Exercise => The data below must be repeated exactly. Leave nothing out.

--- Task inputs ---

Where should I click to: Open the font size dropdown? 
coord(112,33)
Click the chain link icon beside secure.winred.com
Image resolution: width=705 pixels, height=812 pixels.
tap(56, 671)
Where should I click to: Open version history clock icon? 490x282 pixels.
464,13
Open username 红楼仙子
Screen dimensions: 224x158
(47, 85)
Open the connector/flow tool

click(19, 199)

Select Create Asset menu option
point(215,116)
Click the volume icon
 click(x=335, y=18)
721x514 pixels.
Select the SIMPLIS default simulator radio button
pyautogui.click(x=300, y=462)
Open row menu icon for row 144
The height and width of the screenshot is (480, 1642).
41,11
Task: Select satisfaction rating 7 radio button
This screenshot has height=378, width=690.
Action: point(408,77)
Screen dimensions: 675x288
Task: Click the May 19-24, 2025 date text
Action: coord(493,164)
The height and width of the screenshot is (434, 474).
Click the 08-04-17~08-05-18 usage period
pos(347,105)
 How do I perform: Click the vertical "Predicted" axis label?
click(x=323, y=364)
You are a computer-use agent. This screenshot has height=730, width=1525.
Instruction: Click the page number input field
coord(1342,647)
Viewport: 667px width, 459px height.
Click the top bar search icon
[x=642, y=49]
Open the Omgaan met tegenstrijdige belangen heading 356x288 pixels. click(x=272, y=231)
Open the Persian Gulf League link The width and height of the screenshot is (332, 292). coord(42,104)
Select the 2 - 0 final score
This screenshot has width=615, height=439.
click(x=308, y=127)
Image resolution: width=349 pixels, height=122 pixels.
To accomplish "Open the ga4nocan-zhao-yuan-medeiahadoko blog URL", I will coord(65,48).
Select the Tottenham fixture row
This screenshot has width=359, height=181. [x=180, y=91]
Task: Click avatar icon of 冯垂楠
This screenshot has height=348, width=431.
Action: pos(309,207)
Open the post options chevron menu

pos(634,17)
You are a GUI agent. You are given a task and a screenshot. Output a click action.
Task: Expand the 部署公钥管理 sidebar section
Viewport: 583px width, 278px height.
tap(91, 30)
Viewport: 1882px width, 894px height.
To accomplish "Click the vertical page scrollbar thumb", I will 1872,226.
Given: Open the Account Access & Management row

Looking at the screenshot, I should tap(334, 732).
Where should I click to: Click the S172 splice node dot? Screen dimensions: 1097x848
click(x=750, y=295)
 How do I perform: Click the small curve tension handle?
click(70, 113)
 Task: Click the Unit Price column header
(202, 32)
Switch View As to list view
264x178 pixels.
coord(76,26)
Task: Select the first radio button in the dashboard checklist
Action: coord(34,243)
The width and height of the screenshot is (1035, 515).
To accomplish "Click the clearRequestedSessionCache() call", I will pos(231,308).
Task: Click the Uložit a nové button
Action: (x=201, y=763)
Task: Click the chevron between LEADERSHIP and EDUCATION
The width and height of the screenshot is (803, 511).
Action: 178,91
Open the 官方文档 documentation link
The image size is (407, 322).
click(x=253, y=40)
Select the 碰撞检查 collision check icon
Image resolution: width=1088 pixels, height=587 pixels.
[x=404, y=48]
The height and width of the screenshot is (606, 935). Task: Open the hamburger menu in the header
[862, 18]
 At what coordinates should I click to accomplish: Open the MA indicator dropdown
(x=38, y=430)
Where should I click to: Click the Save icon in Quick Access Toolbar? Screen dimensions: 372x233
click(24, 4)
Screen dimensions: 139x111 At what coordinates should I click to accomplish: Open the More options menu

---

Written response =>
Where should I click to: Open the font size dropdown? 
coord(112,33)
Click the chain link icon beside secure.winred.com
Image resolution: width=705 pixels, height=812 pixels.
tap(56, 671)
Where should I click to: Open version history clock icon? 490x282 pixels.
464,13
Open username 红楼仙子
Screen dimensions: 224x158
(47, 85)
Open the connector/flow tool

click(19, 199)

Select Create Asset menu option
point(215,116)
Click the volume icon
 click(x=335, y=18)
721x514 pixels.
Select the SIMPLIS default simulator radio button
pyautogui.click(x=300, y=462)
Open row menu icon for row 144
The height and width of the screenshot is (480, 1642).
41,11
Task: Select satisfaction rating 7 radio button
This screenshot has height=378, width=690.
Action: point(408,77)
Screen dimensions: 675x288
Task: Click the May 19-24, 2025 date text
Action: coord(493,164)
The height and width of the screenshot is (434, 474).
Click the 08-04-17~08-05-18 usage period
pos(347,105)
 How do I perform: Click the vertical "Predicted" axis label?
click(x=323, y=364)
You are a computer-use agent. This screenshot has height=730, width=1525.
Instruction: Click the page number input field
coord(1342,647)
Viewport: 667px width, 459px height.
Click the top bar search icon
[x=642, y=49]
Open the Omgaan met tegenstrijdige belangen heading 356x288 pixels. click(x=272, y=231)
Open the Persian Gulf League link The width and height of the screenshot is (332, 292). coord(42,104)
Select the 2 - 0 final score
This screenshot has width=615, height=439.
click(x=308, y=127)
Image resolution: width=349 pixels, height=122 pixels.
To accomplish "Open the ga4nocan-zhao-yuan-medeiahadoko blog URL", I will coord(65,48).
Select the Tottenham fixture row
This screenshot has width=359, height=181. [x=180, y=91]
Task: Click avatar icon of 冯垂楠
This screenshot has height=348, width=431.
Action: pos(309,207)
Open the post options chevron menu

pos(634,17)
You are a GUI agent. You are given a task and a screenshot. Output a click action.
Task: Expand the 部署公钥管理 sidebar section
Viewport: 583px width, 278px height.
tap(91, 30)
Viewport: 1882px width, 894px height.
To accomplish "Click the vertical page scrollbar thumb", I will 1872,226.
Given: Open the Account Access & Management row

Looking at the screenshot, I should tap(334, 732).
Where should I click to: Click the S172 splice node dot? Screen dimensions: 1097x848
click(x=750, y=295)
 How do I perform: Click the small curve tension handle?
click(70, 113)
 Task: Click the Unit Price column header
(202, 32)
Switch View As to list view
264x178 pixels.
coord(76,26)
Task: Select the first radio button in the dashboard checklist
Action: coord(34,243)
The width and height of the screenshot is (1035, 515).
To accomplish "Click the clearRequestedSessionCache() call", I will pos(231,308).
Task: Click the Uložit a nové button
Action: (x=201, y=763)
Task: Click the chevron between LEADERSHIP and EDUCATION
The width and height of the screenshot is (803, 511).
Action: 178,91
Open the 官方文档 documentation link
The image size is (407, 322).
click(x=253, y=40)
Select the 碰撞检查 collision check icon
Image resolution: width=1088 pixels, height=587 pixels.
[x=404, y=48]
The height and width of the screenshot is (606, 935). Task: Open the hamburger menu in the header
[862, 18]
 At what coordinates should I click to accomplish: Open the MA indicator dropdown
(x=38, y=430)
Where should I click to: Click the Save icon in Quick Access Toolbar? Screen dimensions: 372x233
click(24, 4)
Screen dimensions: 139x111 At what coordinates should I click to accomplish: Open the More options menu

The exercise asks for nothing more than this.